In one Word, there is a Unanimity in this Country, in the desire to exclude our Ships, & Oil, which I never expected to See in any Thing. and the Party for admitting Us in any manner and under any Restriction to their Colonies is very Small.

I have been now three Months in this Country, and in all that time I have not found one Man, who could Say he believed the Ministry would admit our ships or oil, and very few who thought We should be admitted to the West Indies.

Mr Temple will give you more pleasing Accounts than mine I doubt not, of the friendly disposition of the Ministry, and very great Ideas of the Abilities of the Marquis of Buckingham and of his liberal Wishes for America. He would probably let Us into some Communication with the West Indies, but would not be for a Treaty.

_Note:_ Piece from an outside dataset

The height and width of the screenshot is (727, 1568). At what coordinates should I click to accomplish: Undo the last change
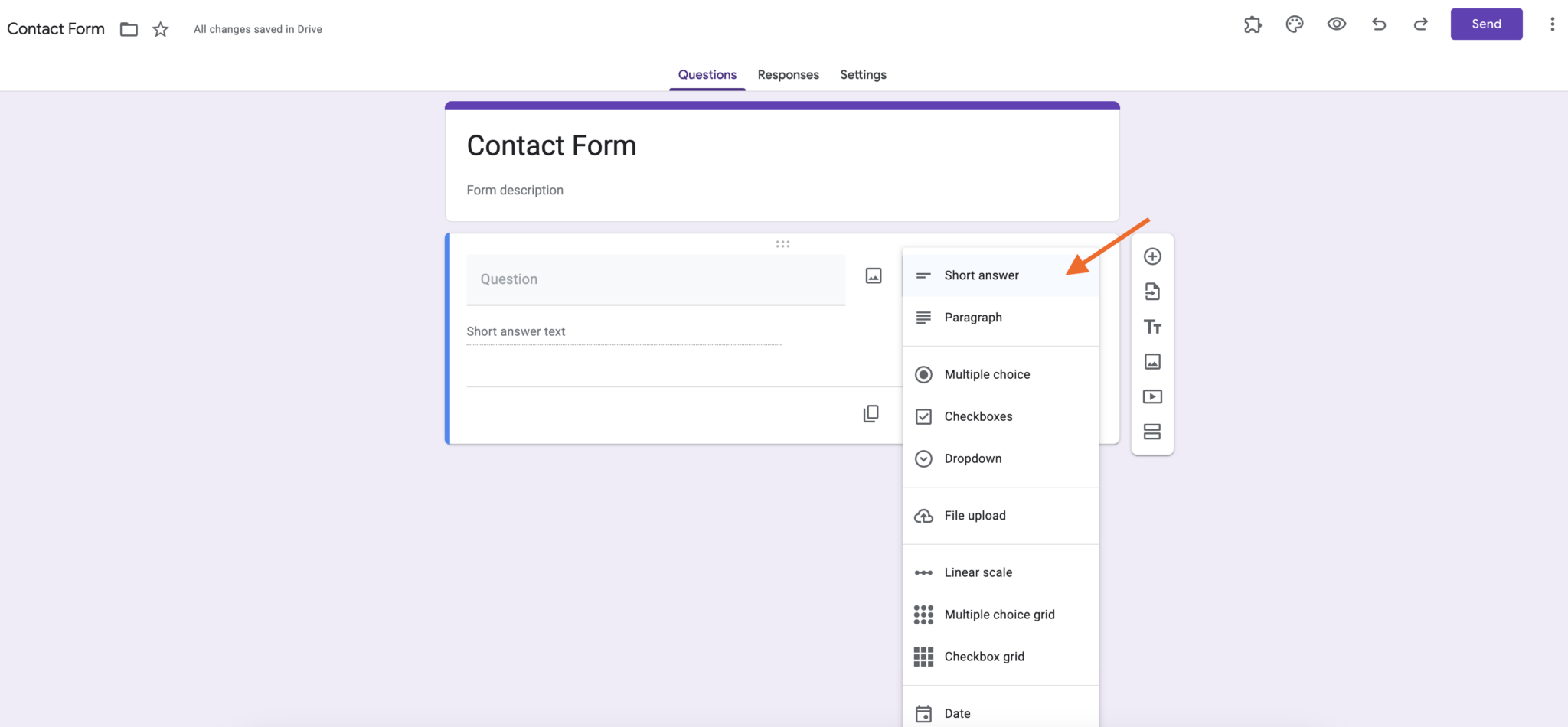click(1379, 24)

I have no Answer, and I doubt whether I shall have till next Spring: I hope however, for one before the Meeting of Parliament. I hope America will suspend their Judgments and Measures as long as possible, excepting their Navigation Acts and Imposts upon foreign Luxuries. These I wish them to accellerate as much as possible.

yours

John Adams2

RC (NNMus); internal address: “Mr Gerry.”; endorsed: “London Letter P4. / Mr Adams Minister at / that court—Sep. 11. 1785 / ansd / Nov 8th.” LbC (Adams Papers); APM Reel 111.

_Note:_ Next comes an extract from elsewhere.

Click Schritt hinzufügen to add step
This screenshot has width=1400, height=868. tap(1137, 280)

1This is George Nugent-Temple Grenville, 3d Earl Temple, who was created 1st Marquis of Buckingham on 4 Dec. 1784 in the wake of the defeat of the Fox-North coalition’s India Bill (DNB description begins Leslie Stephen and Sidney Lee, eds., The Dictionary of National Biography, New York and London, 1885–1901; repr. Oxford, 1959–1960; 21 vols. plus supplements; rev. edn., www.oxforddnb.com. description ends ). For Temple’s role in the defeat of that bill and the subsequent demise of the coalition, see vol. 15:425. He was John Temple’s fourth cousin.

2JA wrote a second letter to Gerry of this date, in which he introduced John Wingrove and again mentioned Charles Storer (LbC, APM Reel 111).